++++ Extracted records ++++

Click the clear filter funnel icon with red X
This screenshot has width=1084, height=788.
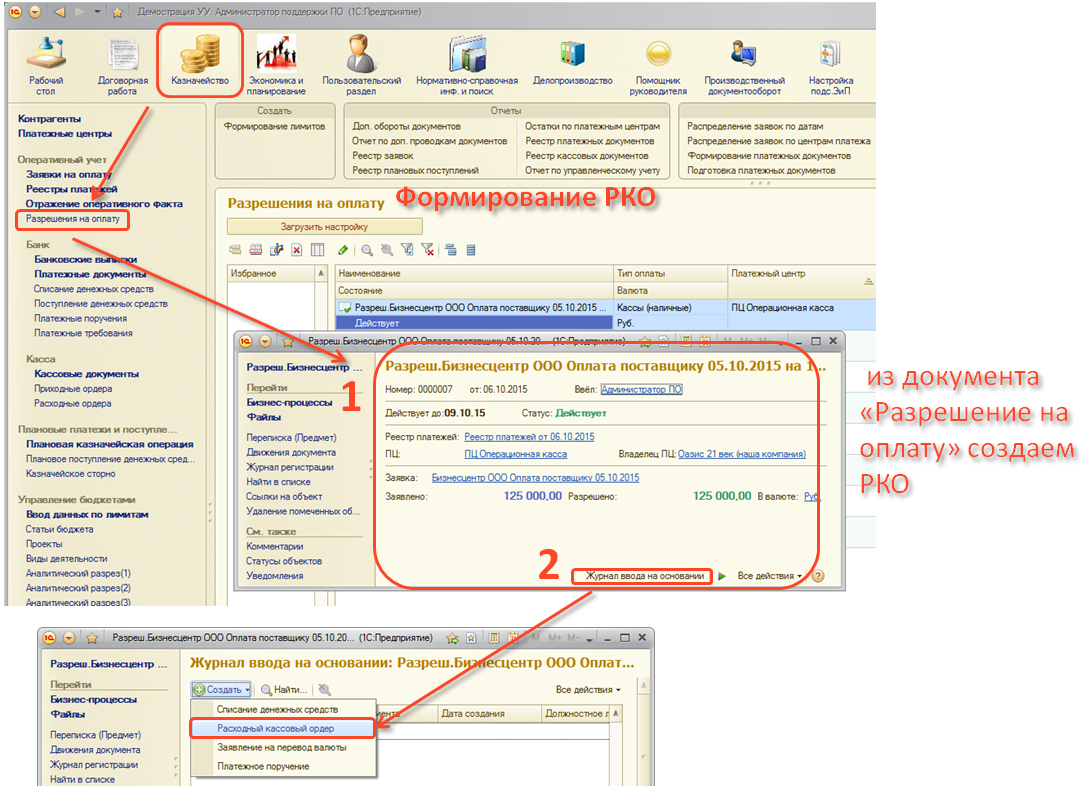(x=427, y=250)
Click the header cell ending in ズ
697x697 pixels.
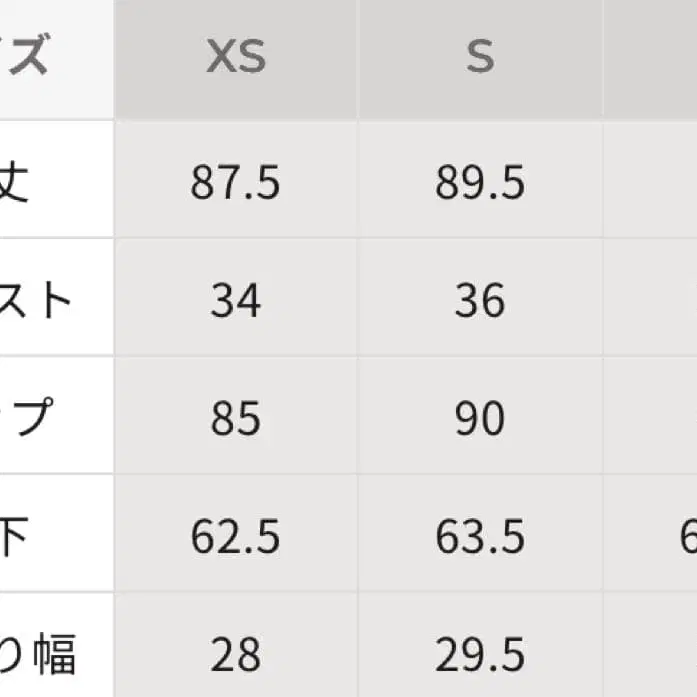point(27,58)
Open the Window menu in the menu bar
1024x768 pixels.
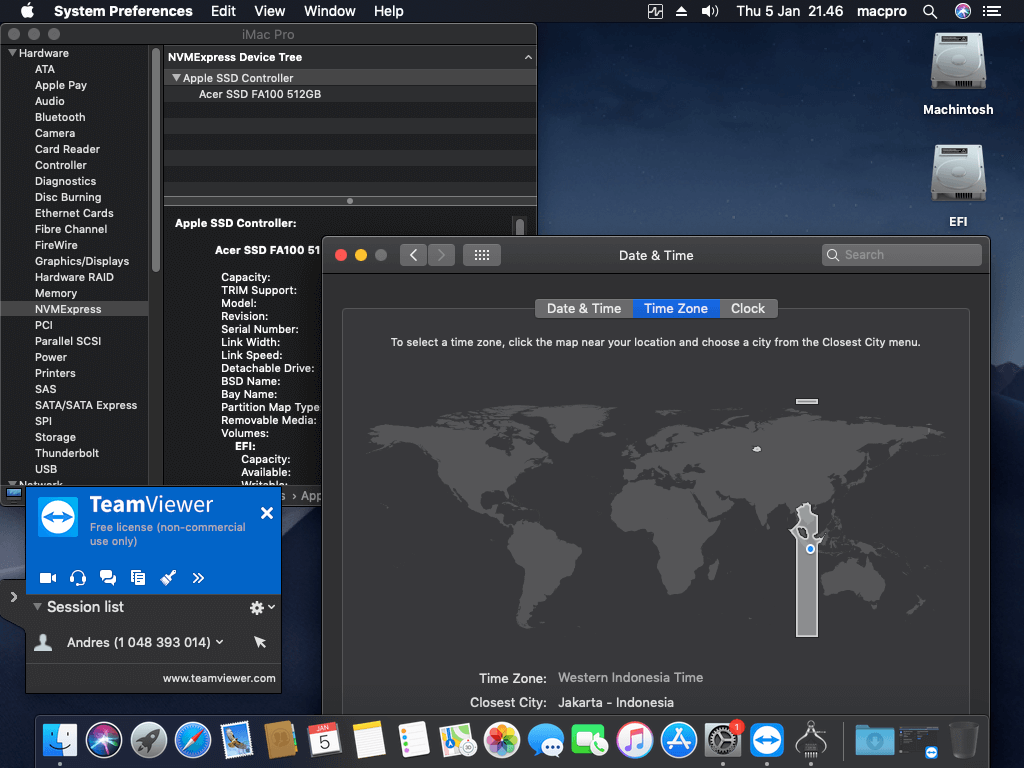(329, 11)
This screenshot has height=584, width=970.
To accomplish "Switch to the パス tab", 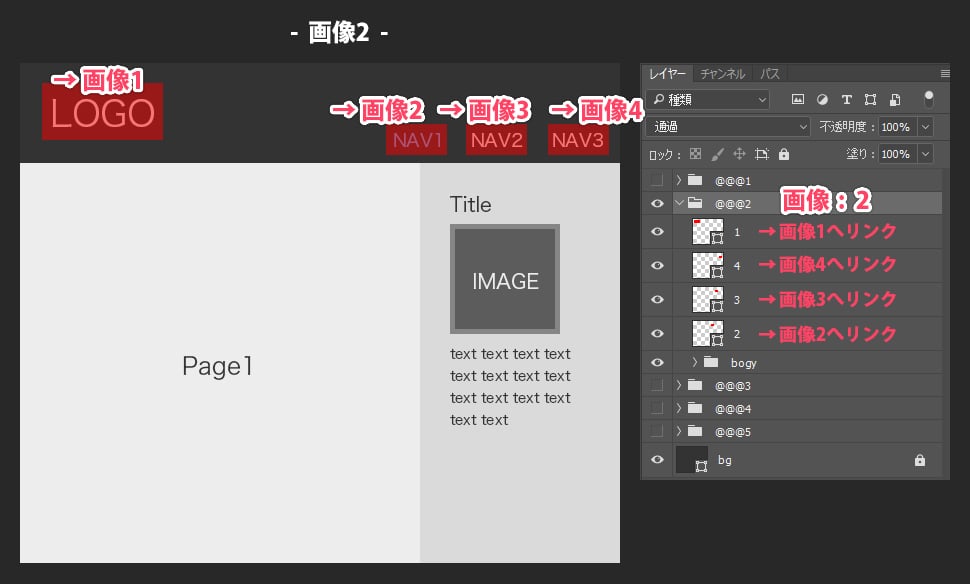I will [770, 74].
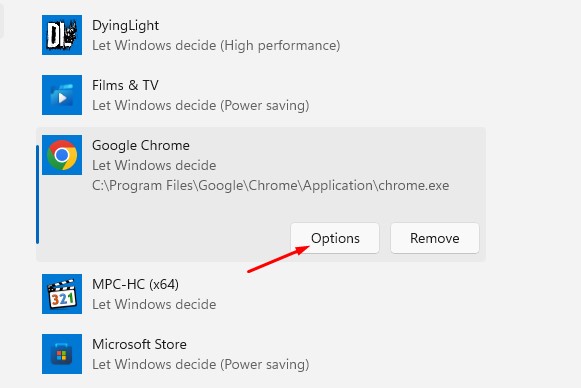The width and height of the screenshot is (581, 388).
Task: Click Chrome's Let Windows decide text
Action: pyautogui.click(x=154, y=165)
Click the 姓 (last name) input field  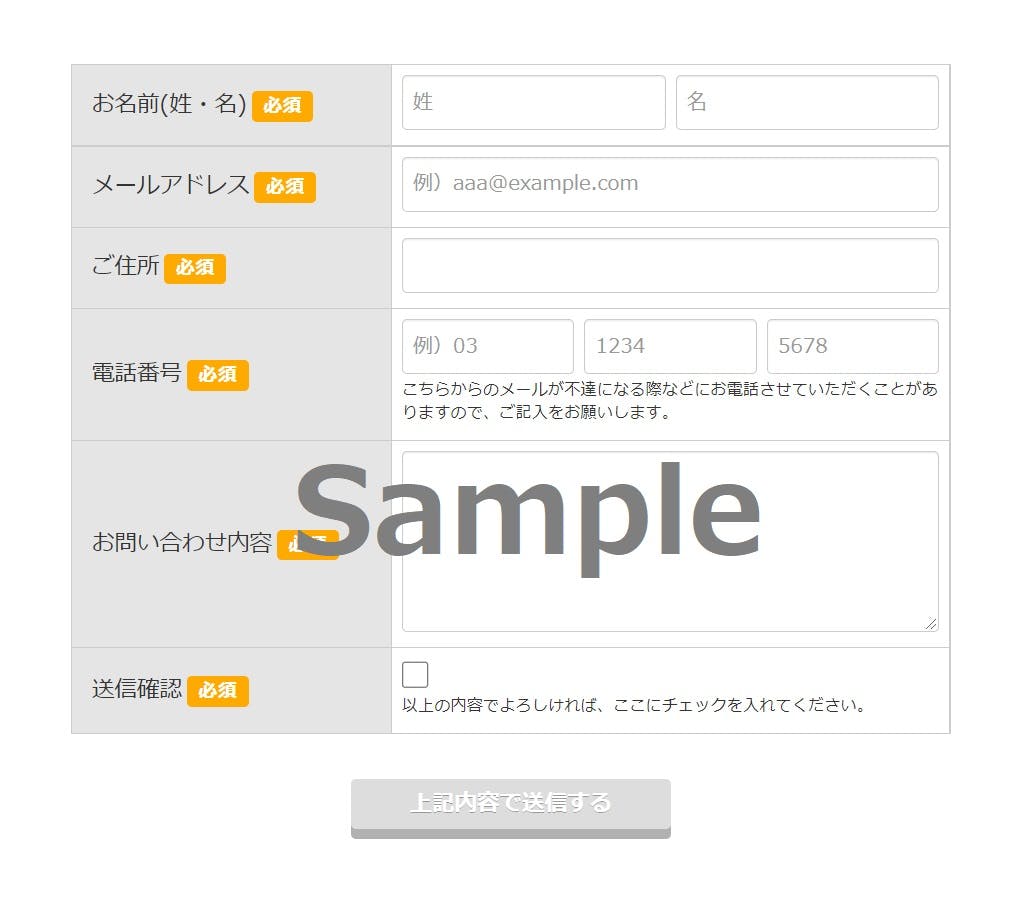(533, 102)
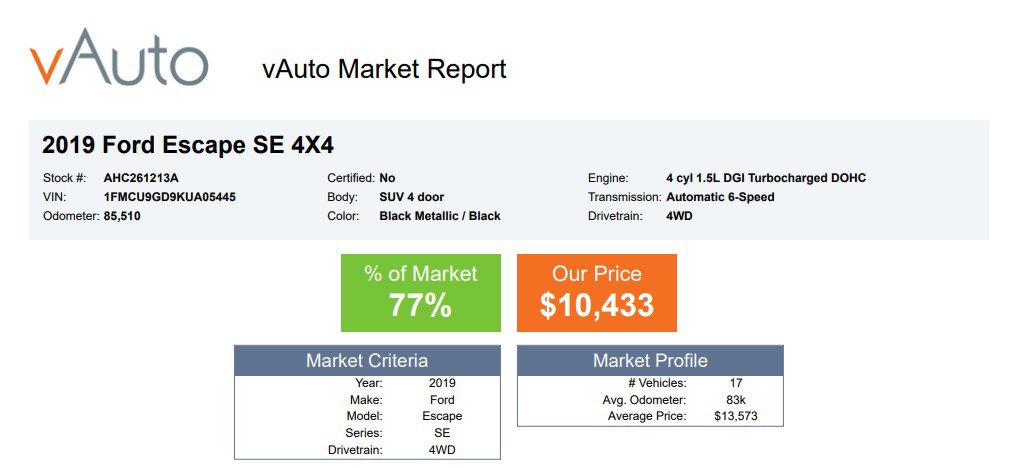Screen dimensions: 1015x468
Task: Click the Black Metallic / Black color value
Action: click(x=440, y=216)
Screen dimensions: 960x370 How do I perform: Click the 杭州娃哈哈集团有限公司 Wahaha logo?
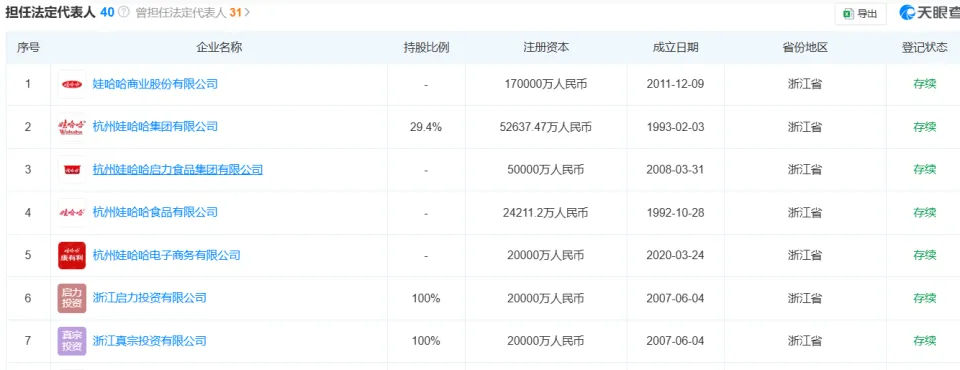(72, 127)
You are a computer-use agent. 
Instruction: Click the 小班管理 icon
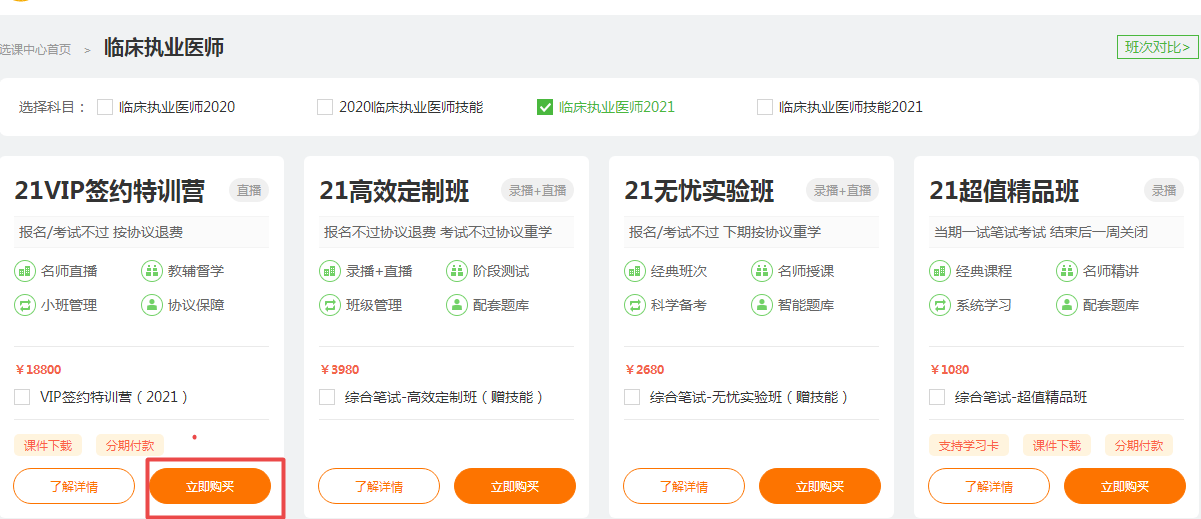pos(25,305)
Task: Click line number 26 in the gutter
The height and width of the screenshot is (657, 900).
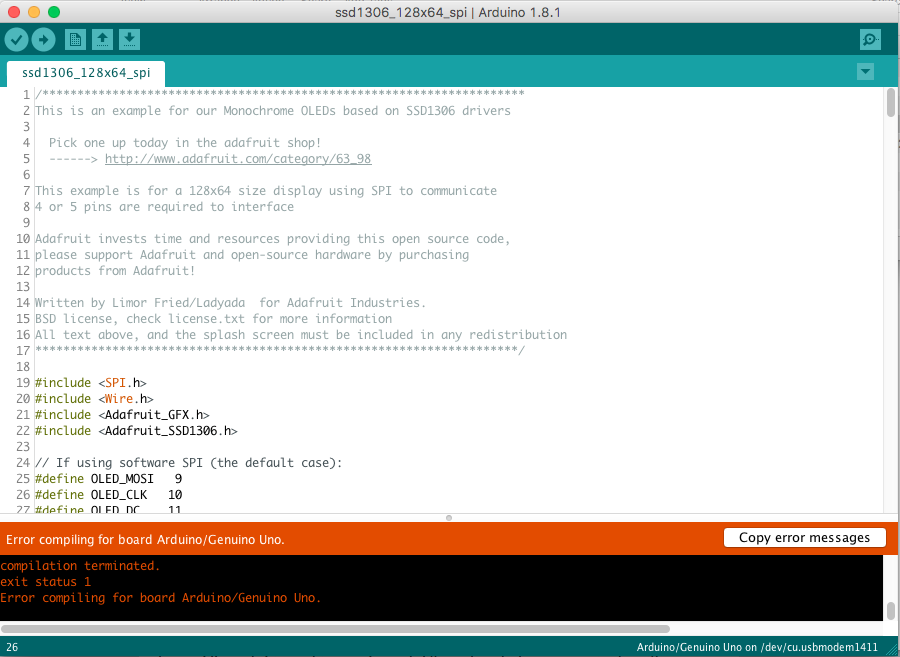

++++

▶ _Action item_: Your answer must be exactly the lines from the one with "Screen dimensions: 960x370" through the final line of the data, with no pictures in it.

▶ _Task output_:
Screen dimensions: 960x370 How do I perform: Click the 杭州娃哈哈集团有限公司 Wahaha logo?
(72, 127)
You are a computer-use agent. 
Instruction: Click the 小班管理 icon
pos(25,305)
Task: Click line number 26 in the gutter
The height and width of the screenshot is (657, 900).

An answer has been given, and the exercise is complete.